- Aim of the exercise: From the line that holds "1245x952 pixels." to the end of the records, reproduce every line exactly. No pictures.

■ ■ ■ ■ ■

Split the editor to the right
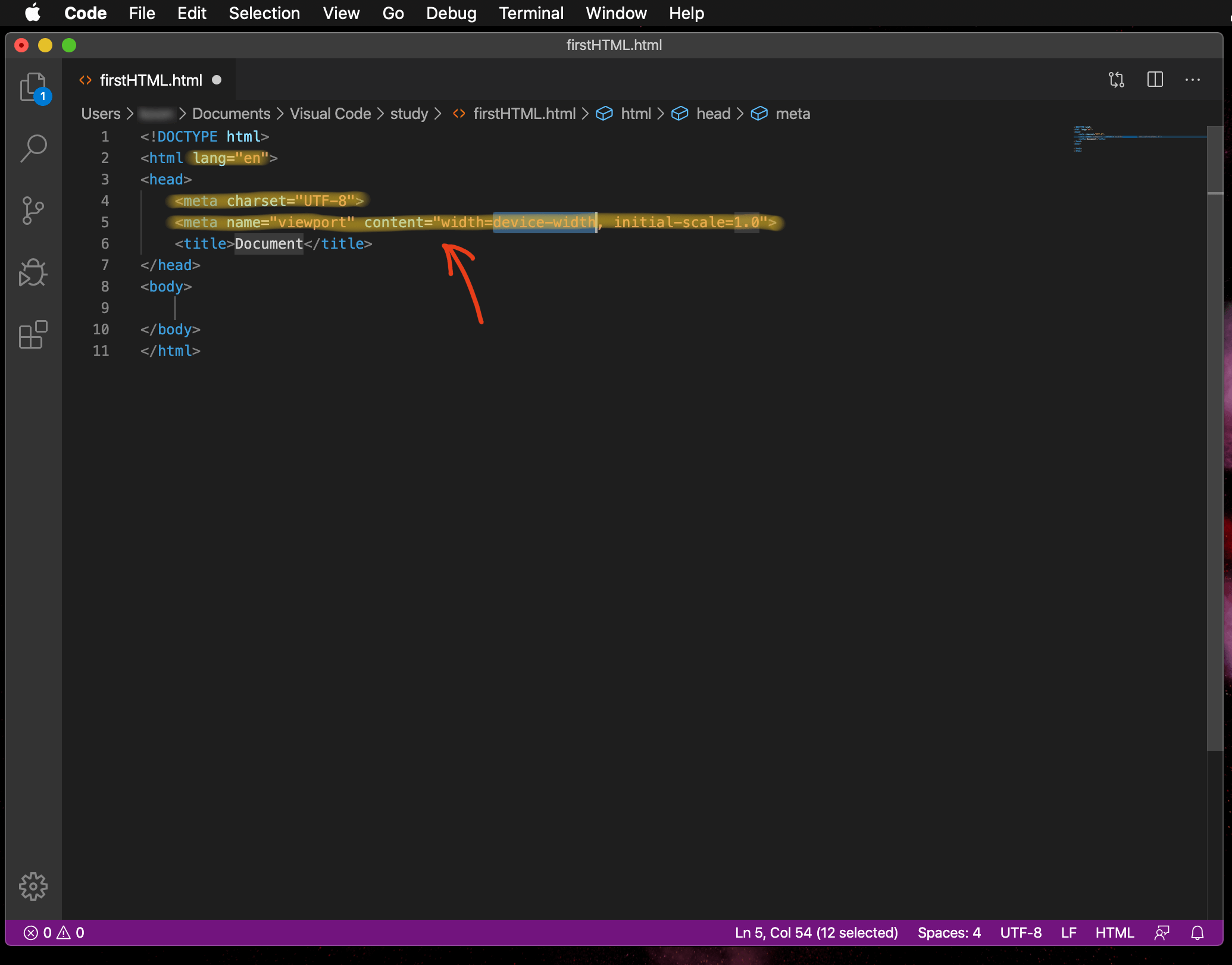 click(1155, 80)
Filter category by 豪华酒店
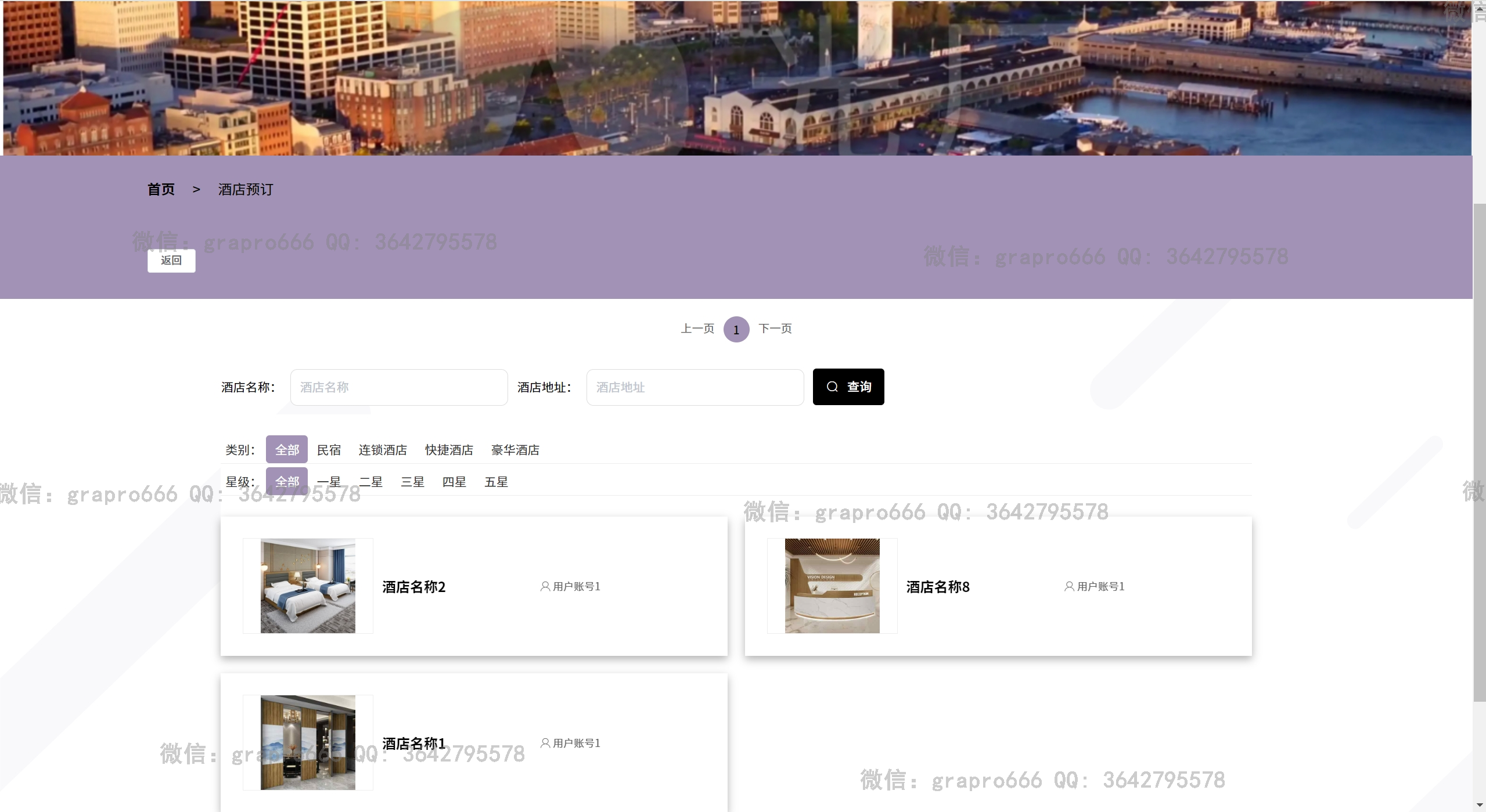The width and height of the screenshot is (1486, 812). pos(514,450)
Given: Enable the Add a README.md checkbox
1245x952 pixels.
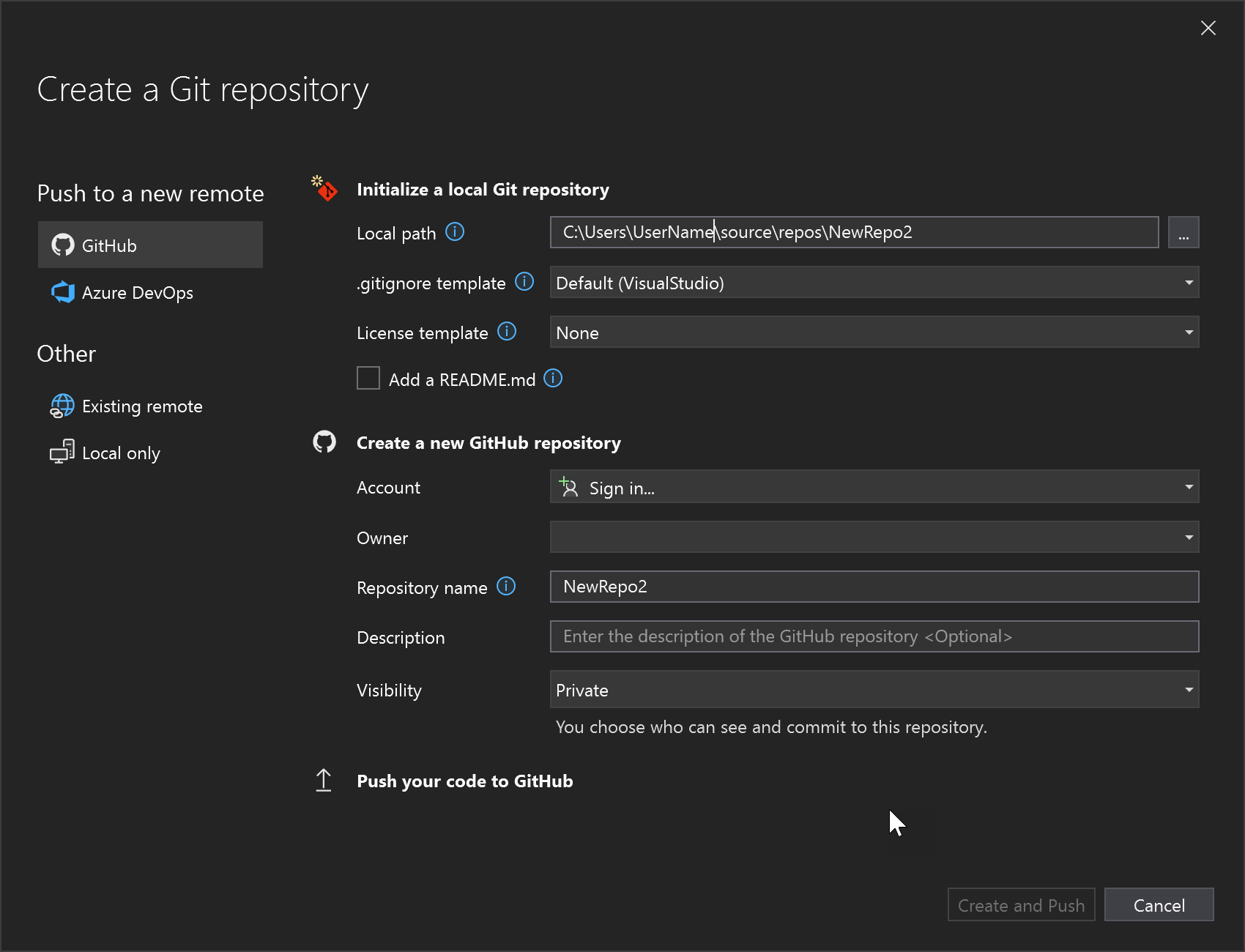Looking at the screenshot, I should coord(368,378).
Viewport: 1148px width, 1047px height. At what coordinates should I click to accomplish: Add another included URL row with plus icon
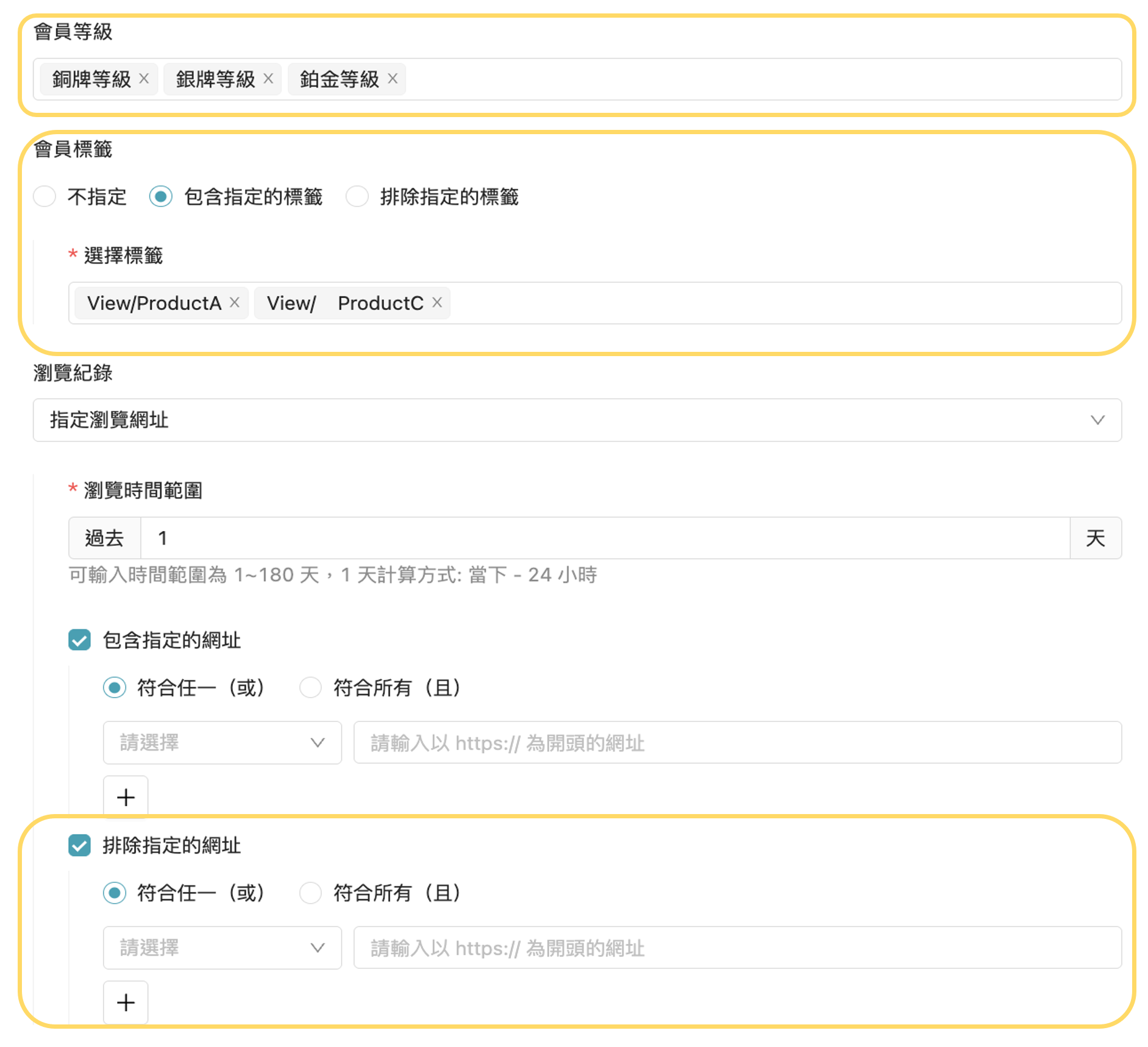[126, 796]
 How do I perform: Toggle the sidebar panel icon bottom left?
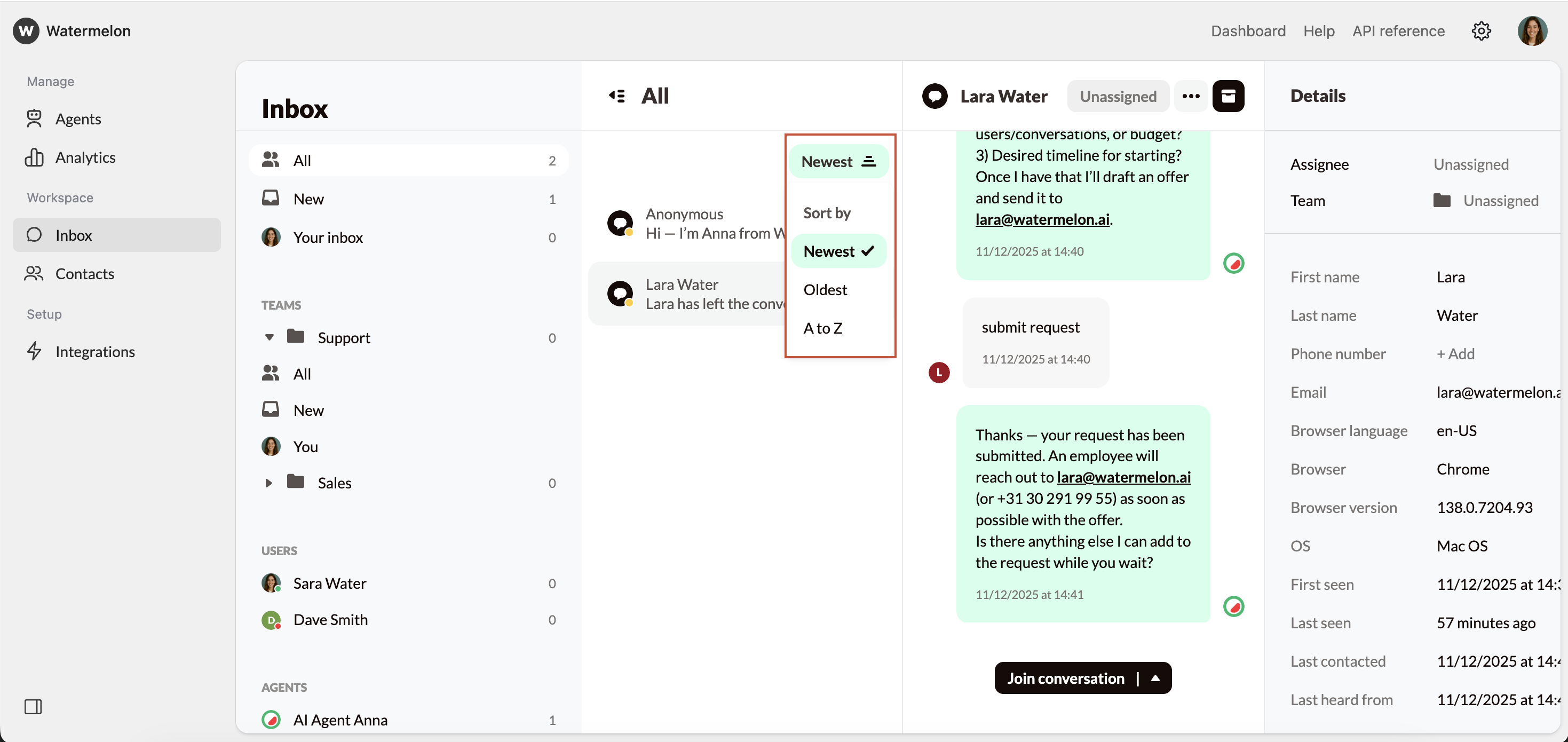(x=34, y=707)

■ ■ ■ ■ ■

- Answer area:
1245x952 pixels.
Looking at the screenshot, I should coord(368,378).
Viewport: 1148px width, 1047px height. At what coordinates should I click to accomplish: Add another included URL row with plus icon
[126, 796]
 How do I perform: Toggle the sidebar panel icon bottom left?
(x=34, y=707)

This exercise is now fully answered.